The Atom D510 shaves more than 30 seconds off of an Atom 330/Ion, but both are blown out of the water by the Pentium E2200. We’re reminded that, in order to use any of these super low-power setups for anything beyond Web browsing or word processing, you’ll need to be particularly patient.
Whereas iTunes isn’t threaded, MainConcept is. Thus, the dual-core Hyper-Threading-enabled Atoms stack up to the dual-core Pentium E2200 a little better. Even still, you’re looking at 12-13 minutes on either Atom setup or roughly six minutes on the Pentium.
It’s interesting that the Ion-based arrangement actually does better here, despite its less-power processor and slightly-lower memory bandwidth. This is a trend we’ll see continue in some of the other media-oriented tests, and a trend that will be bucked in the benchmarks more centered on storage.
New to the Tom’s Hardware 2010 benchmark suite (and a popular request from our readers) is the freely-available HandBrake 0.9.4. In this test, we’re using the High Profile to transcode the first .vob from The Last Samurai into .mp4.

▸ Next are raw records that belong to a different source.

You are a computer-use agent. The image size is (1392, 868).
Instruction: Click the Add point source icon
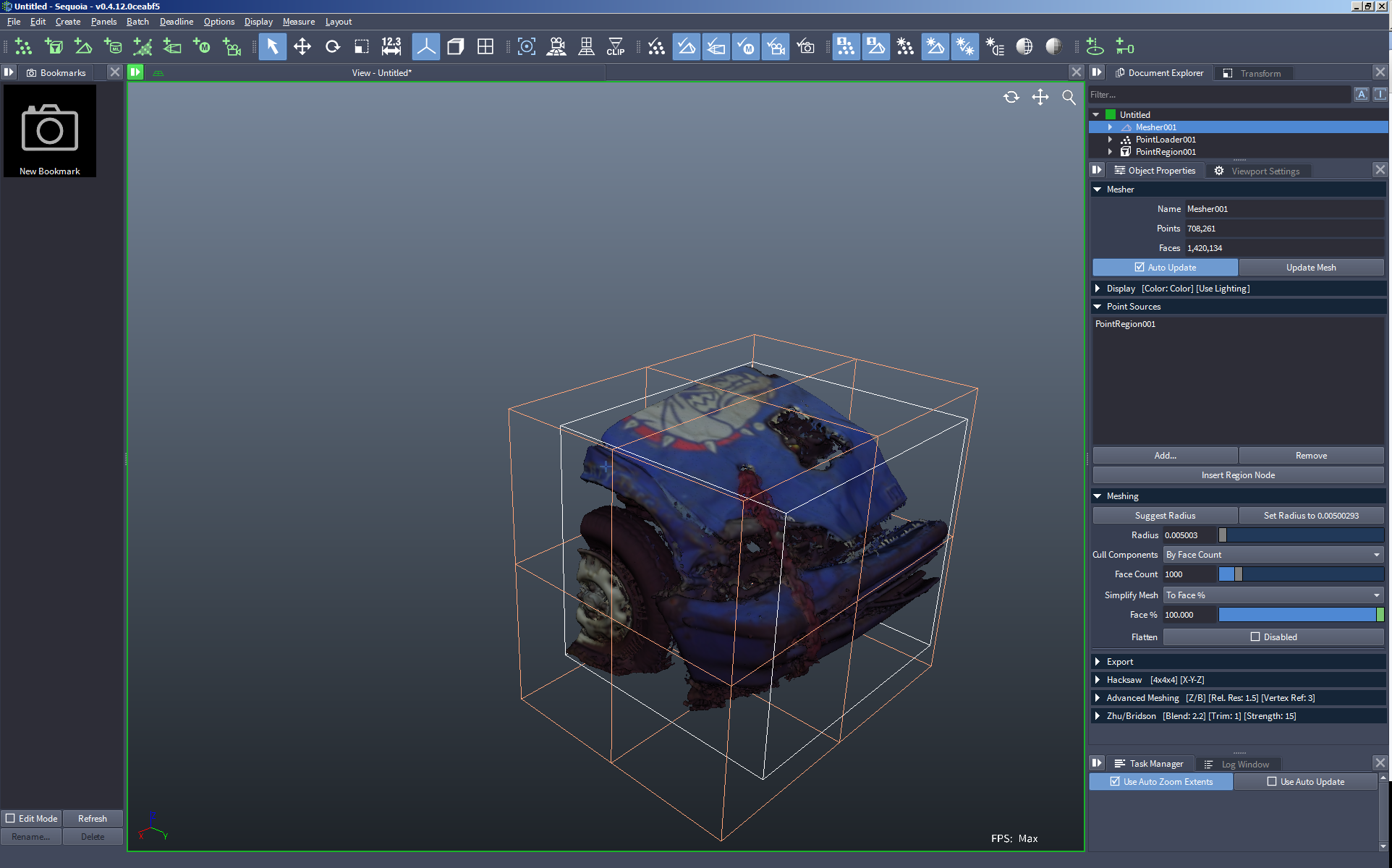pyautogui.click(x=1163, y=455)
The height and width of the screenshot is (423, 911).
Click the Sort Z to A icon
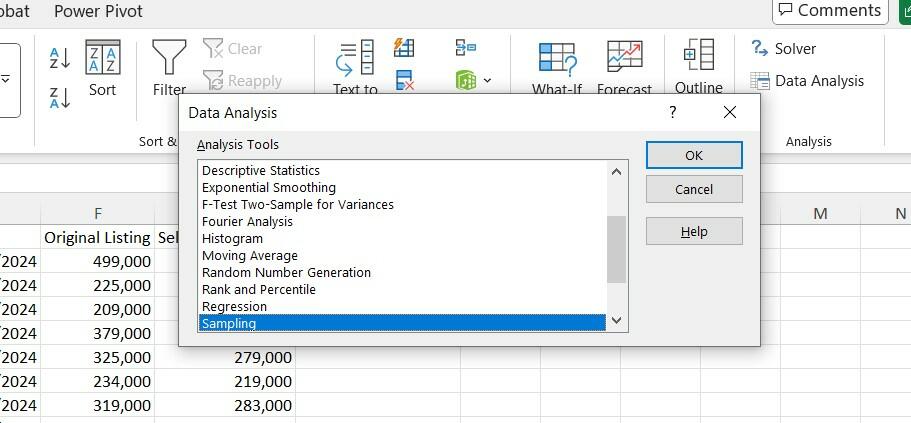(x=60, y=96)
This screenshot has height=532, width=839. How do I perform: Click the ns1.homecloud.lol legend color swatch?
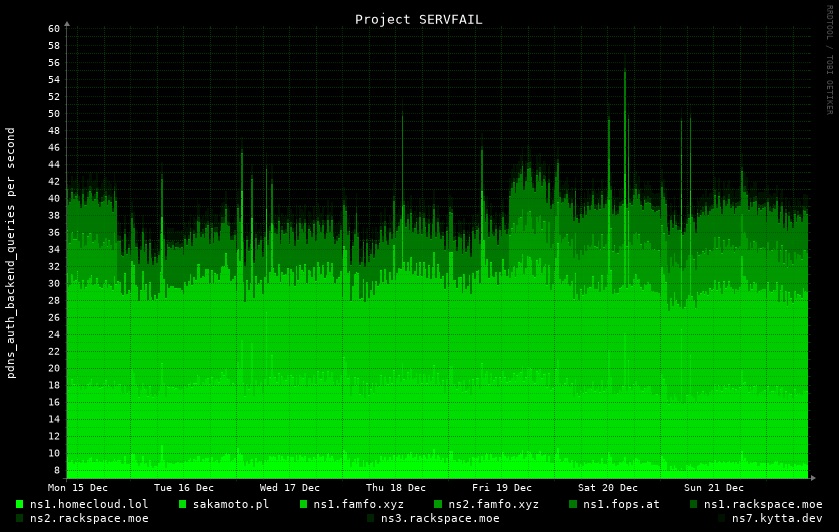[20, 504]
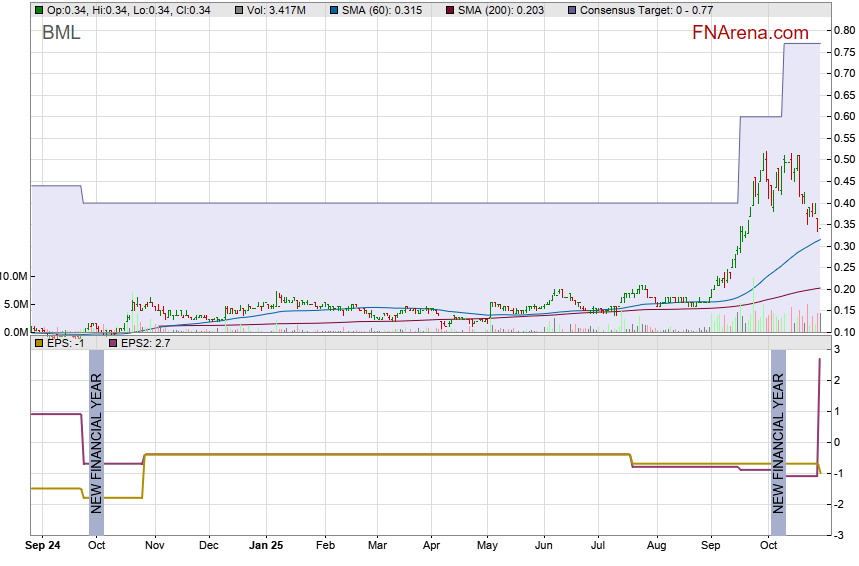
Task: Click the green OHLC price legend swatch
Action: tap(38, 10)
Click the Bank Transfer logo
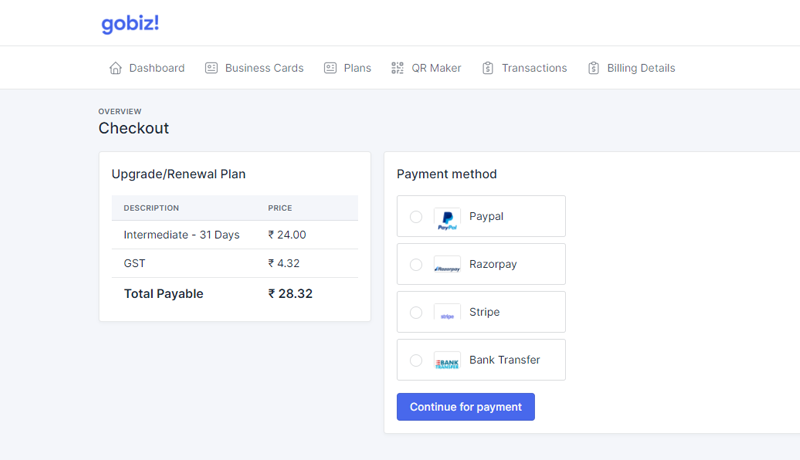Screen dimensions: 800x460 click(447, 361)
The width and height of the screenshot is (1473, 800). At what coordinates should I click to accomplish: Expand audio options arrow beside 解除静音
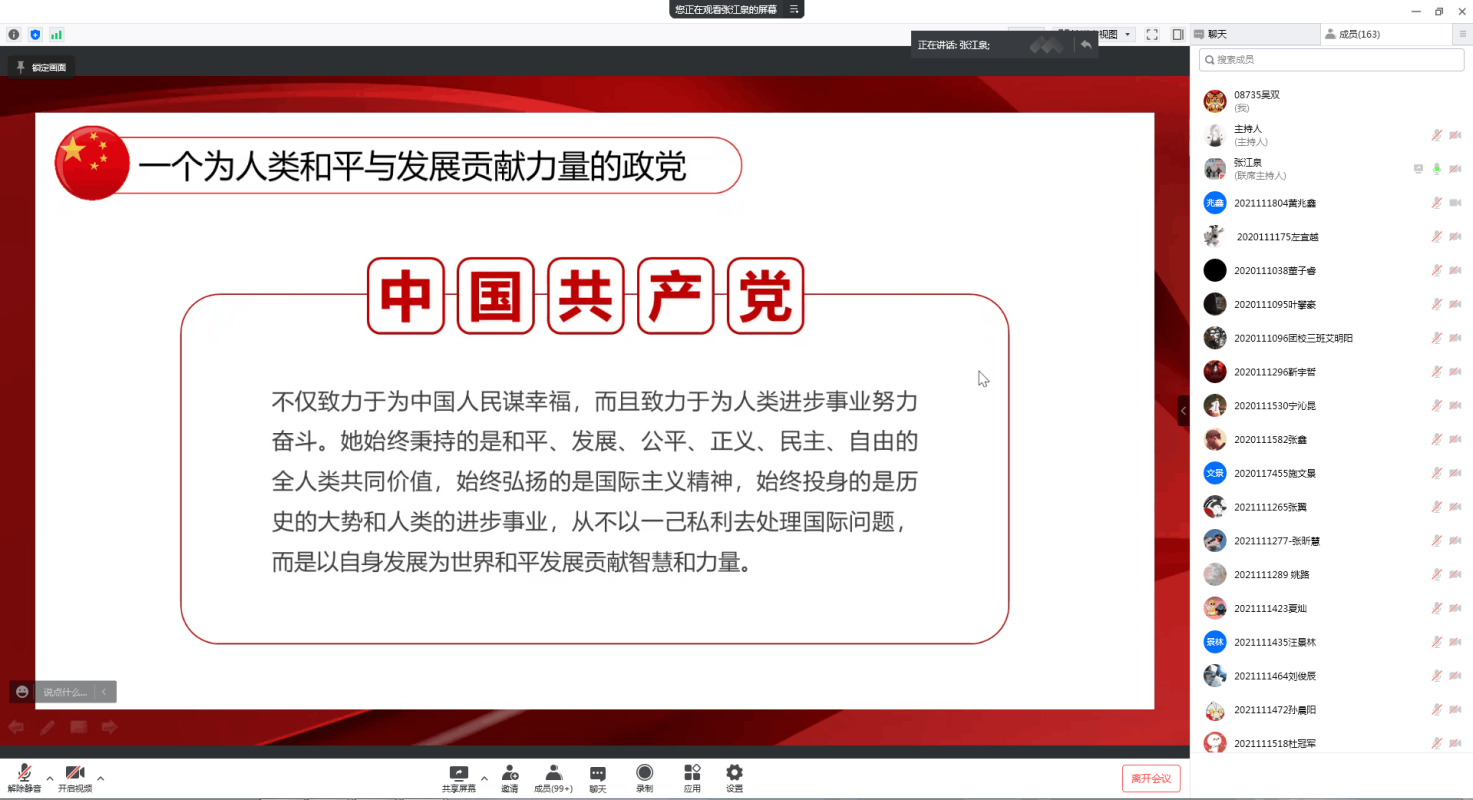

It’s a process that takes roughly one hour on either of the Atoms and less than 30 minutes on the Pentium. And once again, the dual-core Atom 330 is able to slide past the new Atom D510 by finishing the transcode job four minutes faster.
Using the latest version of TMPGEnc, DivX, and Xivd, we again see the Atom 330 beating out its successor coupled with Nvidia’s Ion platform. Of course, in Xvid, which isn’t very well threaded, the Pentium E2200 boasts its most significant lead. Shifting over to DivX, where threading optimizations smile warmly on the inclusion of Hyper-Threading, the Atoms make up some of their performance deficit (though the D510 still takes almost three times as long to finish the job).
Finally, here again we see this-generation’s Atom D510 getting bested by the Atom 330 on Nvidia’s Ion platform.